OBJECTIVES: to compare changes over time in the in-hospital mortality and the mortality from discharge to 30 days post-discharge for six highly prevalent discharge diagnoses in acutely admitted older patients as well as to assess the effect of separately analysing the in-hospital mortality and the mortality from discharge to 30 days post-discharge.
STUDY DESIGN AND SETTING: retrospective analysis of Dutch hospital and mortality data collected between 2000 and 2010.

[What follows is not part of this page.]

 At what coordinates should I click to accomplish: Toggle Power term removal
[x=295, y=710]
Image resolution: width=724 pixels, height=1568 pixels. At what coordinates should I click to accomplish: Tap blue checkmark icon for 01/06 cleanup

SUBJECTS: the participants included 263,746 people, aged 65 years and above, who were acutely admitted for acute myocardial infarction (AMI), heart failure (HF), stroke, chronic obstructive pulmonary disease, pneumonia or hip fracture.
METHODS: we compared changes in the in-hospital mortality and mortality from discharge to 30 days post-discharge in the Netherlands using a logistic- and a multinomial regression model.
RESULTS: for all six diagnoses, the mortality from admission to 30 days post-discharge declined between 2000 and 2009. The decline ranged from a relative risk ratio (RRR) of 0.41 [95% confidence interval (CI) 0.38-0.45] for AMI to 0.77 [0.73-0.82] for HF. In separate analyses, the in-hospital mortality decreased for all six diagnoses. The mortality from discharge to 30 days post-discharge in 2009 compared to 2000 depended on the diagnosis, and either declined, remained unchanged or increased.
CONCLUSIONS: the decline in hospital mortality in acutely admitted older patients was largely attributable to the lower in-hospital mortality, while the change in the mortality from discharge to 30 days post-discharge depended on the diagnosis. Separately reporting the two rate estimates might be more informative than providing an overall hospital mortality rate.